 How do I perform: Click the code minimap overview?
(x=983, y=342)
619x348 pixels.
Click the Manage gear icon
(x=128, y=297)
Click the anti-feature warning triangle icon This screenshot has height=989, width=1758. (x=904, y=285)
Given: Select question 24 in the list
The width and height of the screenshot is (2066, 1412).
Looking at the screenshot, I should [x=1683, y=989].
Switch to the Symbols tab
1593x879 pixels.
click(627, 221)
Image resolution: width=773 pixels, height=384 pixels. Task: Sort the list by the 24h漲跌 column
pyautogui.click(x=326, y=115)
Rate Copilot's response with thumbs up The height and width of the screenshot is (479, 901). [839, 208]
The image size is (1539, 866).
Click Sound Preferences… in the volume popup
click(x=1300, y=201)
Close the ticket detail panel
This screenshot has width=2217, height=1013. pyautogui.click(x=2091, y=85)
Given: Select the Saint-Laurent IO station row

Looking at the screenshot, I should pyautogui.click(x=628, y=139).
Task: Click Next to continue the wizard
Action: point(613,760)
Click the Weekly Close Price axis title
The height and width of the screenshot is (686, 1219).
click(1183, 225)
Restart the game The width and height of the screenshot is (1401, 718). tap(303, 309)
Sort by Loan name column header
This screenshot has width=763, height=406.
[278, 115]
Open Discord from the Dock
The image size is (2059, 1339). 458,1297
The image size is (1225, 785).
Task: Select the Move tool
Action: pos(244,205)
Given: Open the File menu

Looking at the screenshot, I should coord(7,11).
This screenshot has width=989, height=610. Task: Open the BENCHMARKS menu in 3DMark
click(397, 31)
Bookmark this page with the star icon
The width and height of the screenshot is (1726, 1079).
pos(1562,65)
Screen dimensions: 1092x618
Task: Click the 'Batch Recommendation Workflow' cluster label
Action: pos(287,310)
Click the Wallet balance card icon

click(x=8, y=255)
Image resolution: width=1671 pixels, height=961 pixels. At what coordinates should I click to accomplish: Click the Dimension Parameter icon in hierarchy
================
_WHAT TO PRODUCE_: Verbatim reproduction of the entries is required.

_EXERCISE ANSWER_:
 How do I perform: Click the code minimap overview?
(x=983, y=342)
619x348 pixels.
Click the Manage gear icon
(x=128, y=297)
Click the anti-feature warning triangle icon This screenshot has height=989, width=1758. (x=904, y=285)
Given: Select question 24 in the list
The width and height of the screenshot is (2066, 1412).
Looking at the screenshot, I should [x=1683, y=989].
Switch to the Symbols tab
1593x879 pixels.
click(627, 221)
Image resolution: width=773 pixels, height=384 pixels. Task: Sort the list by the 24h漲跌 column
pyautogui.click(x=326, y=115)
Rate Copilot's response with thumbs up The height and width of the screenshot is (479, 901). [839, 208]
The image size is (1539, 866).
Click Sound Preferences… in the volume popup
click(x=1300, y=201)
Close the ticket detail panel
This screenshot has width=2217, height=1013. pyautogui.click(x=2091, y=85)
Given: Select the Saint-Laurent IO station row

Looking at the screenshot, I should pyautogui.click(x=628, y=139).
Task: Click Next to continue the wizard
Action: point(613,760)
Click the Weekly Close Price axis title
The height and width of the screenshot is (686, 1219).
click(1183, 225)
Restart the game The width and height of the screenshot is (1401, 718). tap(303, 309)
Sort by Loan name column header
This screenshot has width=763, height=406.
[278, 115]
Open Discord from the Dock
The image size is (2059, 1339). 458,1297
The image size is (1225, 785).
Task: Select the Move tool
Action: pos(244,205)
Given: Open the File menu

Looking at the screenshot, I should coord(7,11).
This screenshot has width=989, height=610. Task: Open the BENCHMARKS menu in 3DMark
click(397, 31)
Bookmark this page with the star icon
The width and height of the screenshot is (1726, 1079).
pos(1562,65)
Screen dimensions: 1092x618
Task: Click the 'Batch Recommendation Workflow' cluster label
Action: pos(287,310)
Click the Wallet balance card icon

click(x=8, y=255)
Image resolution: width=1671 pixels, height=961 pixels. At what coordinates should I click to accomplish: Click the Dimension Parameter icon in hierarchy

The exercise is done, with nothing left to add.